Learning Rate Question, why is it indirect?

Hi All,

I’ve been looking for an answer to this and perhaps I’ve just missed it, but it seems like the learning rate is determine in an indirect way. Run it/plot it/find it. Is there no way to just have it return the optimal learning rate? Have I missed the function that returns that? Or is there a reason it needs to be done this way?

Thanks
Randy

In the 2nd lecture Jeremie talks a bit why we want different learning rates for different stages of learning.

In the begging your weights are far from perfect, so if you set it too low learning will be slow and it won’t make much difference because the model would improve anyway and the further you get you want to make smaller steps so you won’t miss the ‘sweet spot’.
You can think of it like it was a drawing, at first you do some raw sketch, then you do some more detailed work and in the end you polish the details.
It would not make much sense to pay equal amount of time to every step.
I think you can set a constant learning rate and see what comes out and how it influences learning speed.

1 Like

I think extracting one number from learning rate finder function might be good addition to that function. I think anyone is welcome to try and find optimal place from behavior of derivative.
I suppose that learning rate was selected mostly from experience, so after 10-20 times person got intuition to select good one. The intuition might be wrong, and having additional functionality to learning rate finder that suggests one number (or range) might be useful.

Please tell me if I got your question right.

1 Like

Most likely you can’t tell 100% what is the best learning rate untill you train model with several different ones and see which one works faster

I’ve been thinking of this myself. The gradient at the sweet spot is probably not difficult to determine analytically.

That’s what I’m asking. As poppingtonic mentions, it seems like it would not be hard to derive the estimated beginning optimal learning rate from lr_find. I just wanted to make sure that wasn’t already there and I had just missed it.
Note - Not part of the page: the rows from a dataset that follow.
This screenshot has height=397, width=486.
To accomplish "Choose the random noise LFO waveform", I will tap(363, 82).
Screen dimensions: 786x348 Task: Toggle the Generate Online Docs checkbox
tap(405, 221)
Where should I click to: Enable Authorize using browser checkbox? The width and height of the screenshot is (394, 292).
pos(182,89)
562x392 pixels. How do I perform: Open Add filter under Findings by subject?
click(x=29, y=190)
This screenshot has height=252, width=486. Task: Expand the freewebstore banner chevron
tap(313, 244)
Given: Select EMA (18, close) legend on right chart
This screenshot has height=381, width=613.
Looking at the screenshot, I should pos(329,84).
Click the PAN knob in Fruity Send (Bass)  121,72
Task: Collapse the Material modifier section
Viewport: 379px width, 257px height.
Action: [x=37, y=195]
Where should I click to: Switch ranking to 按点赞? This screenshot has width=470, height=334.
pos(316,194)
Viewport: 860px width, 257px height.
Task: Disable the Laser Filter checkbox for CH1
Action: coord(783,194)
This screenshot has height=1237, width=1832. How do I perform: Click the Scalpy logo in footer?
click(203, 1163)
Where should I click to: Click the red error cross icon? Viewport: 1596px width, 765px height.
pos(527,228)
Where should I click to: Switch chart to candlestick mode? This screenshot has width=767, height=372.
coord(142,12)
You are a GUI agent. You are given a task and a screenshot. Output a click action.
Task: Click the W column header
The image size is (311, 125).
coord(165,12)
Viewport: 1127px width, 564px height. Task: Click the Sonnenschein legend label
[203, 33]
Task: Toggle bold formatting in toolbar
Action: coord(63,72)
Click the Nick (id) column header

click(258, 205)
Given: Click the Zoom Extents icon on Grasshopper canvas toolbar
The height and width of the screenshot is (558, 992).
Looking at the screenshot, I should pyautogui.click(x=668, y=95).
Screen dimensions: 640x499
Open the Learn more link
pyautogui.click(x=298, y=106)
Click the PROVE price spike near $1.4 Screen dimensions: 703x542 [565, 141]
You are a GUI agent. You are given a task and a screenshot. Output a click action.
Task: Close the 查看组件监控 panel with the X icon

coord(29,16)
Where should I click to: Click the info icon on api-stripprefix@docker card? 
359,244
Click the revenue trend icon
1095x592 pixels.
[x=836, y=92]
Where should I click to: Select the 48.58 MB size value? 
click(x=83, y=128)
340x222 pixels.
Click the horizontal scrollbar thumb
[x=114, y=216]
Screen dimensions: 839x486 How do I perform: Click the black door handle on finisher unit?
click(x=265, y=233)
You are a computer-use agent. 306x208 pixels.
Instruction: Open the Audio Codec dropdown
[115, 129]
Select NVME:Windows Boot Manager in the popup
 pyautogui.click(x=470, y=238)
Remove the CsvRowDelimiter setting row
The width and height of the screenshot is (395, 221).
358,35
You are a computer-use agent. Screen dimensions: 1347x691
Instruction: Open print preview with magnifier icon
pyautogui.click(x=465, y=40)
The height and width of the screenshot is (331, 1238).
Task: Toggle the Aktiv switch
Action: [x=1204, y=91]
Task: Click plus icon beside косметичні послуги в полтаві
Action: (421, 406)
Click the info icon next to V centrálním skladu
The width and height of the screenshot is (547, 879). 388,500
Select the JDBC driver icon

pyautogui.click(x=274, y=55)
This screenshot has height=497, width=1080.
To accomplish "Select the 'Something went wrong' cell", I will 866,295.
As I remember from part1 of the course, learning rate finder graph looks really different for different models e.g. planets, cats, nlp. Thereafter human can generalize solution easier that strict rules.
Nevertheless I agree that it might be good to have function return single number for learning rate.

1 Like

You can do it automatically, sure why not? It’s just a question of if the extra effort automating is worth it. In a lot of cases, this is just exploratory analysis, not big data with automated pipelines and databases. You are right in guessing it’s done automatically in the case of the latter.